LMI shows that transportation market volatility is coming


Chart for the week: Logistics Managers Index – Transport Capacity, Transport Prices SONAR: LMI.TPCP, LMI.TPPR

When the transportation capacity component of the Logistics Managers Index (LMI) falls below the transportation price figure, capacity is relatively limited. When the opposite is true, the amplitude is generally loose. The past few months are trending toward another reversal that may indicate that the balance of supply and demand is closer than we thought in the transportation market.

The LMI has proven to be highly accurate in describing local transportation market conditions over the past several years. In a generally weak 2019 market, the price index was lower than the capacity index. In June 2020, the two components flipped and remained in strong opposition until March 2022.

The LMI is a penetration index based on surveys of more than 300 supply chain professionals to measure various components of the transportation and logistics industry. Values ​​above 50 indicate expansion, while readings below 50 indicate contraction.

The latest October price reading was 44.4, indicating that prices were contracting but at a much slower pace than the 28 reading printed in April. The amplitude value for October was 56.7, which was a significant decrease from the 71 that occurred in May.

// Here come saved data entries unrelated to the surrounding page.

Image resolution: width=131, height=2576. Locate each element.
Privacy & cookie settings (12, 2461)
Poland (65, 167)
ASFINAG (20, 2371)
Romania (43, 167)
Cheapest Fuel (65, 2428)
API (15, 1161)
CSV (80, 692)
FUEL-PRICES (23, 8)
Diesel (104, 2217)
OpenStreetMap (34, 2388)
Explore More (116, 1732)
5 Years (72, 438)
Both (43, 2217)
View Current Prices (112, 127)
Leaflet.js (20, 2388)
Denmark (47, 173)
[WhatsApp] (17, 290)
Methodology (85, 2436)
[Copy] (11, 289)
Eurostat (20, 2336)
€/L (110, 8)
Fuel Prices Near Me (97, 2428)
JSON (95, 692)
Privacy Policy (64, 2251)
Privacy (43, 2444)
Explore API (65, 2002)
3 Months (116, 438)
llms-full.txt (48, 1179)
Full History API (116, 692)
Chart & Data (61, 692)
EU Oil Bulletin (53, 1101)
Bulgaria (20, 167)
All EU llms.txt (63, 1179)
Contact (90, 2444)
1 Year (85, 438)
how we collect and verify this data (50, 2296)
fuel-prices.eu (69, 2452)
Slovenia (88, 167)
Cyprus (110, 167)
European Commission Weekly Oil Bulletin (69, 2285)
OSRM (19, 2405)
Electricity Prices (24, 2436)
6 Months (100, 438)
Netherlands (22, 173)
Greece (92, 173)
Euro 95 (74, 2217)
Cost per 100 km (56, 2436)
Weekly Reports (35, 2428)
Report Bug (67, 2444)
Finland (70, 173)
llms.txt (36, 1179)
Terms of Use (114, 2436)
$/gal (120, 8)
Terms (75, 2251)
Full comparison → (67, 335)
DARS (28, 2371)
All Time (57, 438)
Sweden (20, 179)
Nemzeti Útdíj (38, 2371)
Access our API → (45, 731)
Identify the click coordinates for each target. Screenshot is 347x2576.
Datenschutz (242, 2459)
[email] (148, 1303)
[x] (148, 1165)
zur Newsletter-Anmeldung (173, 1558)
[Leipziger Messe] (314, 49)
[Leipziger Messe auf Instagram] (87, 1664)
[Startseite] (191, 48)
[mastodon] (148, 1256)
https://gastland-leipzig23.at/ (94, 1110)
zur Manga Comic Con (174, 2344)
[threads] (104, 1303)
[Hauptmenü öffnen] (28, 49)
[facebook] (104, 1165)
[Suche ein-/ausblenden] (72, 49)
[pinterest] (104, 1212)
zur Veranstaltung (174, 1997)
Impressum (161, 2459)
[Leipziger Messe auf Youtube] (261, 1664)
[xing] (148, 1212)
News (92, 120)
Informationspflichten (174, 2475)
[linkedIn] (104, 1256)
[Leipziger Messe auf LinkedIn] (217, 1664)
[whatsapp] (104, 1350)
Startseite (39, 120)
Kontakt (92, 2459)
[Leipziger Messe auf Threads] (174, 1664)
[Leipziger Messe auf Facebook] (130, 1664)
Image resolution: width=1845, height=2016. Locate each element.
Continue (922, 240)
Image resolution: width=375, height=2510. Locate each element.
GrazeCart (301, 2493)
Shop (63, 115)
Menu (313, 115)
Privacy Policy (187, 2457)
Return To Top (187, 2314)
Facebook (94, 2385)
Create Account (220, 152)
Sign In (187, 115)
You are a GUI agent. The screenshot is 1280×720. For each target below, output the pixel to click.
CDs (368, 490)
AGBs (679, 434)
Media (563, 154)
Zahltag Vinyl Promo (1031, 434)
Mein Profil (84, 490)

As you can tell, over the past five years, there has been little balance in the transportation markets, as they have moved violently from very tight to very tight. Coronavirus can be blamed for most of this. The 2017-2018 market was also very tight, but it was considered a “black swan” type environment at the time.

The truth is that the economic stability (or stagnation depending on your point of view) of the post-2009 recession may have been the real anomaly. Economically, there are more questions than answers, and this will keep companies on edge and make them more vulnerable to erratic behavior – especially in shipping.

On Freightonomics last week, Zach Rogers, assistant professor of supply chain management at Colorado State University and LMI contributor, talked about how shippers can return to a just-in-time shipping mode as demand remains uncertain and warehousing costs have increased.

He also noted how Yellow’s exit appeared to have helped accelerate the perception of reduced available capacity and supported prices at higher levels. The only thing that is not clear is to what extent this is happening.

Bid rejection rates, which measure the rates at which carriers reject or reject truckload capacity requests from their customers, bottomed in May as well and have trended higher since then — suggesting that the relationship between Yellow’s exit may be somewhat spurious.

Regardless of the reason, there are multiple data sources that paint the same picture. The carrying capacity is shrinking, although it is still not enough to cause disruption – yet. The bigger question remains when freight market participants will feel some noticeable and more consistent disruptions to service.

Warnings are always a thing

Perhaps the most ambiguous aspect of forecasting the transformation of the shipping market is the underlying economics. The advance release of Q3 GDP produced one of the most disconnected values ​​in recent history in terms of economic perception.

The 4.9% quarterly growth figure seemed somewhat implausible in the context of what is usually considered a value that indicates economic prosperity. But economists at the Federal Reserve appear to have rejected that number, leading to a decline in consumer confidence.

The consumer spending that fuels this number is increasingly supported by credit card debt and the labor market is showing signs of weakness as people face increasing difficulties finding work as continuing claims reach their highest values ​​since late 2021.

In the near future, the gap between the LMI numbers may reverse course over the winter if traditional seasonality returns. January and February tend to be the slowest months of the year for shipping. This would push demand down, causing the gap between the capacity ceiling to temporarily widen.

The gap between the LMI amplitude and price figures narrowed from 41 to 12 over a five-month period. The tremendous momentum suggests that we may be closer to a market reversal than we think, but the longest arena is always the last.

About the chart for the week

The FreightWaves Chart of the Week is a specific chart from SONAR that provides an interesting data point to describe the state of the freight markets. A chart is selected from thousands of potential charts on SONAR to help participants visualize the freight market in real time. Each week, a market expert will post a chart, along with comments, directly on the front page. The week’s chart will then be archived on FreightWaves.com for future reference.